The Rise of the Programmable Data Center
As data centers become more common and more advanced, there's been a movement to automate and consolidate control of data center components, and an industry is starting to grow around it.
"While VMware pushes a programmable data model based on its technologies, vendors such as Puppet Labs are making the case for a more platform-neutral approach. Puppet Labs has developed a declarative language for configuring systems that can be extended across the data center: the organization recently announced the creation of an open source project in conjunction with EMC, called Razor, to accomplish that goal.
There’s already open source project known as Chef, created by Opscode, with a similar set of goals. In a similar vein, Reflex Systems, a provider of virtualization management tools, is trying to drum interest in VQL, a query language that the company specifically developed for IT pros."
Is it just me or is this literal nonsense?
All data centers are made out of inherently programmable machines. In fact, the vast majority run at least a little custom code. What's the alternative to a "programmable" data center? A finite state data center? The article itself doesn't really justify the term either. "We use virtualization to make data centers more managable." Really? Welcome to the 2007. "Holistic administration"? We use pink crystals to lower disk fragmentation.
Maybe I'm just old now. I was afraid of that.
The article isn't very good, but I think it boils down to "infrastructre as code", whereby all of your infrustructre is definable through software. It has many advantages, including repeatability and version control. The idea has been around for a long time, but it is only now gaining traction.
aka Skynet.
You can keep posting it, but unfortunately I think most of the slashdot audience has no interest in content that actually originates from slashdot. If these were actual in-depth analyses and not just lightweight sponsored PR fluff - you'd possibly get more interest. For the most part, though, it feels like a strained and artificial attempt at pushing advertisements as tech content.
I understand there needs to be a monetization strategy, but you don't want to pick one that's likely to drive away the people you're trying to sell to.
OT? Possibly, though I'd argue that I'm on-topic of the larger issue when it comes to these posts.
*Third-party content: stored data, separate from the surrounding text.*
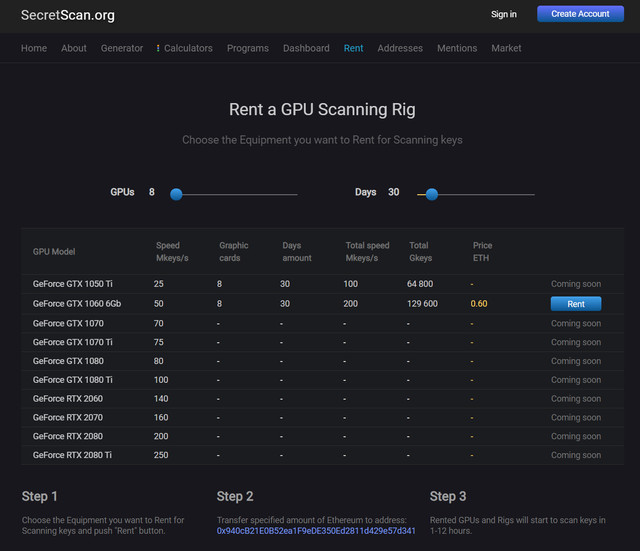Open the Addresses menu item
The height and width of the screenshot is (551, 640).
point(400,48)
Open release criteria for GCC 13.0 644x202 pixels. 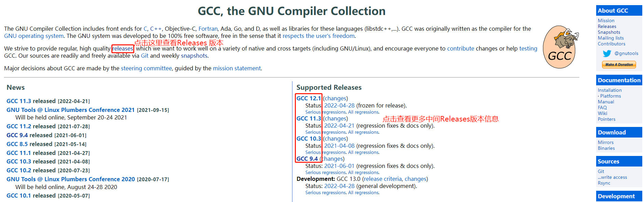point(382,178)
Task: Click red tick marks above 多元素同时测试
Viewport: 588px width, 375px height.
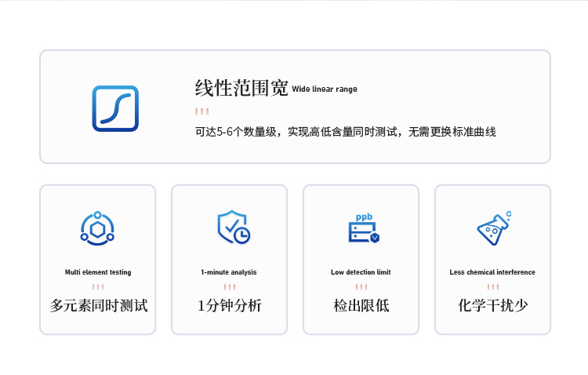Action: click(x=98, y=287)
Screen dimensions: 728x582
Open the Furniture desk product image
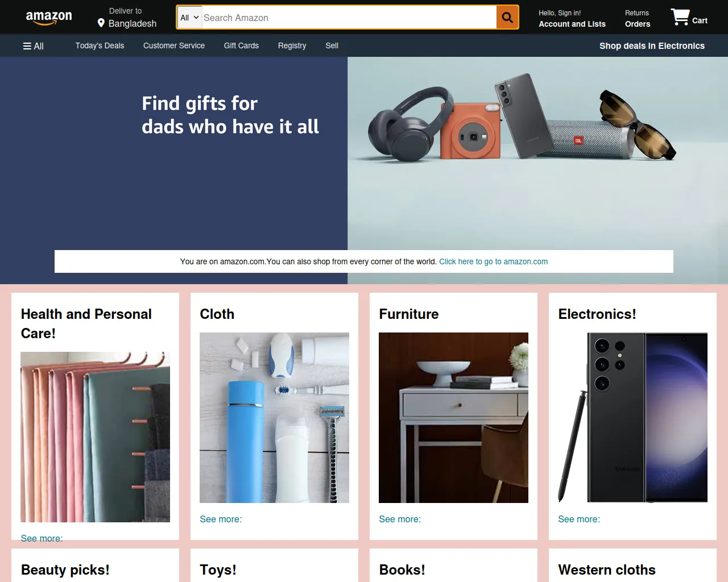453,418
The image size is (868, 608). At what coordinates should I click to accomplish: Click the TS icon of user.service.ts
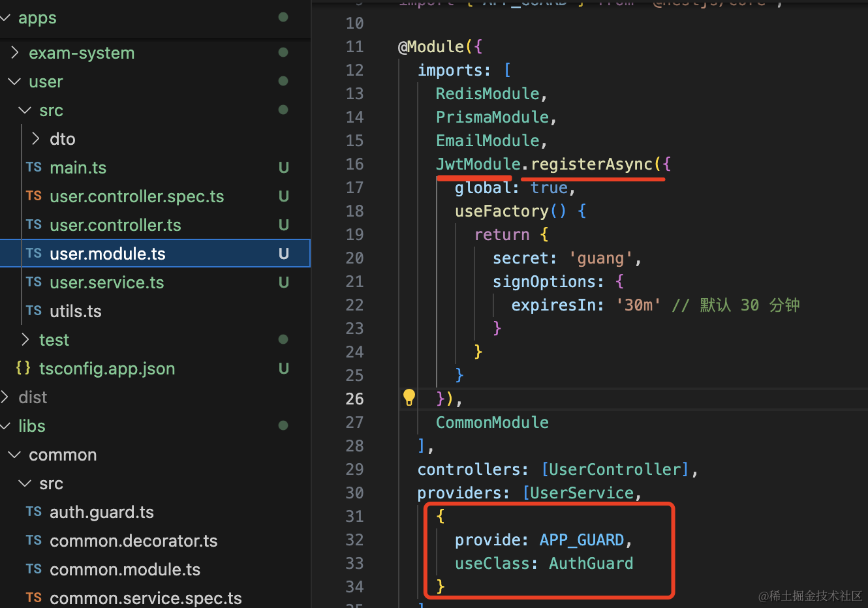click(x=34, y=282)
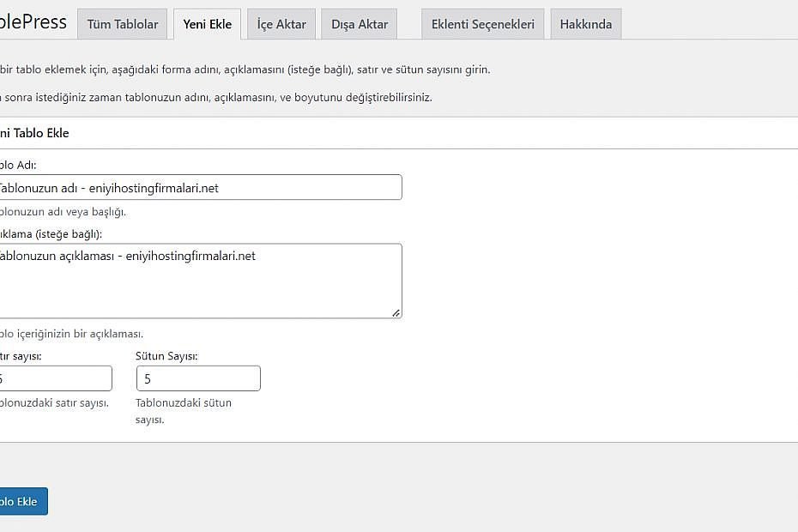
Task: Click the Satır sayısı label
Action: [x=21, y=355]
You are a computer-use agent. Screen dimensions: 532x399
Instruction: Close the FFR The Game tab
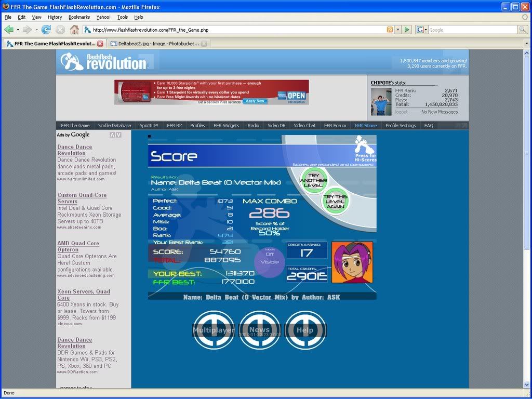click(100, 44)

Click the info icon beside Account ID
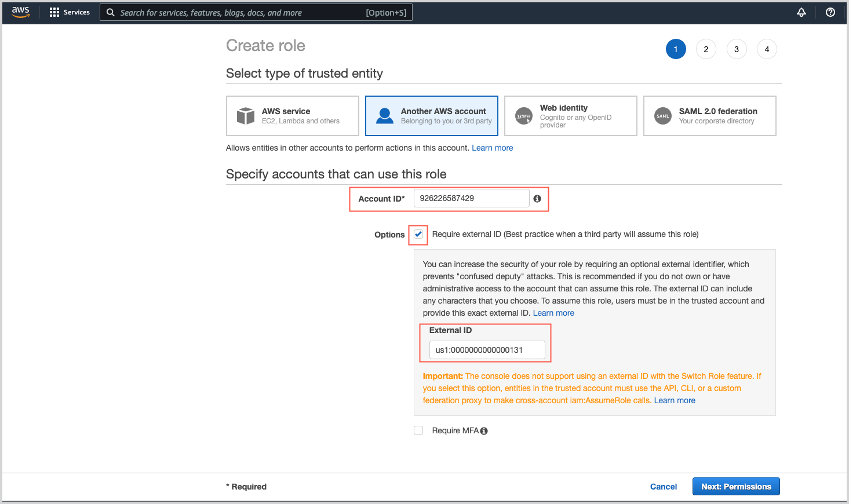(537, 198)
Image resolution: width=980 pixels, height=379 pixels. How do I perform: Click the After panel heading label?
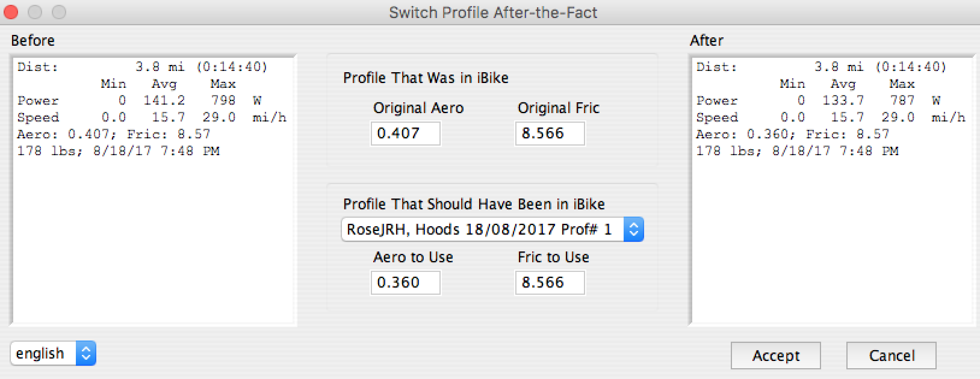pyautogui.click(x=707, y=40)
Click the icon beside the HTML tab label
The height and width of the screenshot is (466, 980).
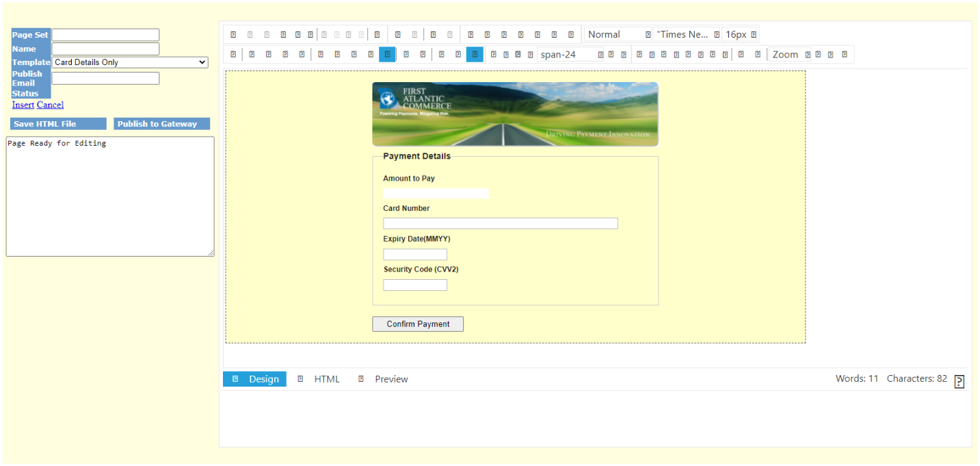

Yeah, SMI-S was supposed to save us from vendor tool lockin for the storage sector, never happened. The SMI-S layers are so complex and the API so flexible that by the time a third party can understand how to control the product via SMI-S the array is either obsolete or the internal management piece has changed enough that the effort is worthless.
There are 4 boxes to use in the defense of liberty: soap, ballot, jury, ammo. Use in that order. Starting now.
"datacenter" once had a reasonably well-defined meaning: a physical location where computers were maintained. but in the context of this article, it has come to mean "the entiity of what is _in_ the machineroom, and everything about how everything works".
for instance, to me, a datacenter consists of one or a couple of HPC clusters. each cluster is fairly standalone (though possibly with shared filesystems, etc). there's not a lot of reconfiguration to do: I don't want anything reprovisioned, because every node in a cluster simply boots the same NFS-root image. (statefull installs of clusters are so 1995...)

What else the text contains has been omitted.